Yapılacak işler:
a) Şu ifadelerin Karayılan görüşmesi metniyle uyuşup uyuşmadığını belirtin: (i) Görüşme 25 Haziran 2011 Cumartesi günü, öğleye doğru bir ceviz ağacının gölgesinde yapıldı. (ii) Karayılan'a göre Öcalan devlete iki protokol verdi. (iii) Karayılan, duyulan top atışlarını Türkiye'ye bağlıyor. Her biri için evet ya da hayır yazın ve kararı belirleyen ifadeyi metinden aynen aktarın.
b) Karayılan görüşmesi metnini son cümlesinden sonrasıyla bir iki paragraf boyunca sürdürün.

27 Haziran 2011 Pazartesi 10:24
Karayılan: Öcalan, devlete gizli protokol sundu!
Milliyet
yazarı Hasan Cemal, PKK'nın Kandil'deki lideri Murat Karayılan'la
görüştü. Cemal'in köşesinde yayımlanan (27 Haziran 2011) yazısı şöyle:
Milliyet yazarı Hasan Cemal, PKK'nın Kandil'deki lideri Murat Karayılan'la görüştü. Cemal'in köşesinde yayımlanan (27 Haziran 2011) yazısı şöyle:
"2011
çözüm yılı olmalı, yoksa direniriz. Çok kritik bir kavşaktayız. TBMM
tatile girmeden önce milletvekili krizi ve yeni anayasa konusunda olumlu
bir tavır belirlerse, barış sürecini derinleştirir”
"Artık
şiddet istemiyoruz. Bölücü değiliz. Başkan Apo bir ay önce devlete üç
protokol verdi. Bu protokoller barış için ikinci açılım niteliğindedir,
şiddetin tümden devre dışı bırakılmasını öngörüyor”
ERBİL
Kandil
Dağı’nın eteklerinde bir yer. Cumartesi, 25 Haziran 2011. Vakit, öğleye
doğru. Ulu bir ceviz ağacının gölgesinde oturuyoruz. Güm güm, güm
güm.
Top sesi!
Sanki arkamda atılıyormuş gibi... Dönüp bakmadan edemiyorum. Murat Karayılan, tedirginliğimi fark edince:
"Buraya
uzaktır” diyor, "İran ara sıra havan topu atar bizim taraflara...
PJAK’la ilgili tavrımızdan memnun değil. İran’ın meselesi PJAK... Ama
onlar da Kürt, bizim kardeş örgütümüz.”
Yine güm güm!
Hangi coğrafyada bulunduğunu sakın aklından çıkarma diyen top sesine çabuk alışıyorum.

Sağlanan veriler:

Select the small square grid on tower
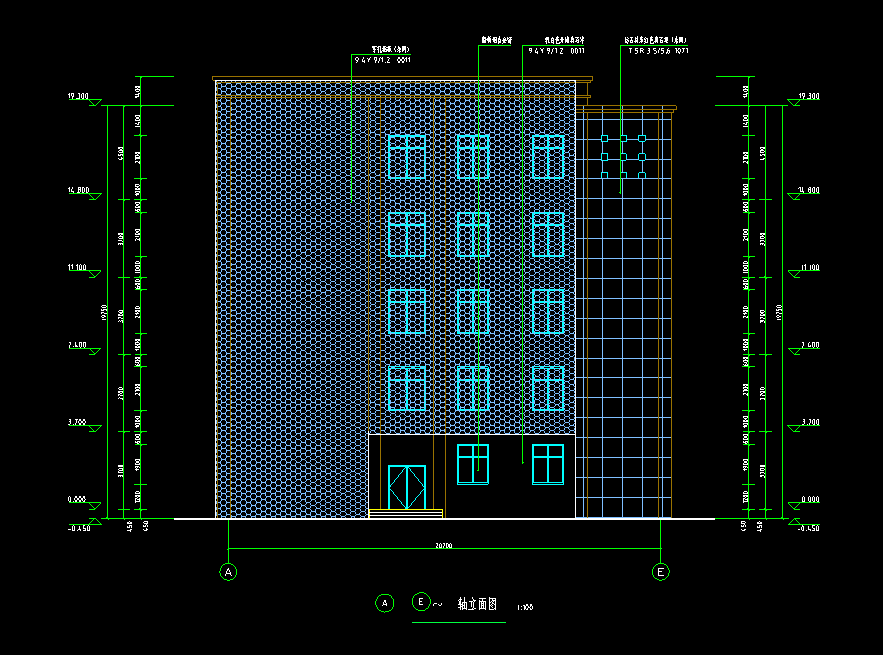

Görev bazında yanıtlar:
a)
(i) Evet: "Cumartesi, 25 Haziran 2011. Vakit, öğleye doğru. Ulu bir ceviz ağacının gölgesinde oturuyoruz."
(ii) Hayır: "Başkan Apo bir ay önce devlete üç protokol verdi."
(iii) Hayır: "İran ara sıra havan topu atar bizim taraflara..."

b)
Etraf
güzel. Ceviz ağaçları, kırmızı çiçekleriyle narlar, meyve vermiş dut
ağaçları... Yeşillikler arasında "barış”ı konuşuyoruz, savaşı bitirecek
barışın koşullarını ya da "yol haritası”nı...
PKK’nın Kandil’deki lideri Murat Karayılan’ın şu sözünü not ediyorum:
"2011 çözüm yılı olmalı!”
Hemen ekliyor:
"Yoksa direniriz.”
Şu noktaları teker teker vurguluyor:
1- "Biz artık sorunu şiddetle çözmek istemiyoruz. Silahı devre dışı bırakmak istiyoruz.”
2- "Bölücü değiliz. Türkiye’yi bölmek istemiyoruz.”
3-
"Çok kritik bir kavşaktayız. TBMM şu sıralar tatile girmeden önce
milletvekili krizi ve yeni anayasa konusunda olumlu bir tavır
belirlerse, barış sürecini derinleştirir, kalıcı kılar.”
4- "Başkan
Apo, bundan bir ay önce İmralı’da devlete üç protokol verdi. ‘Birinci
açılım 2009’da sonuçsuz kalmıştı; bu protokollar ikinci demokratik
açılım niteliği mi taşıyor?’ diye soruyorsanız evet derim.”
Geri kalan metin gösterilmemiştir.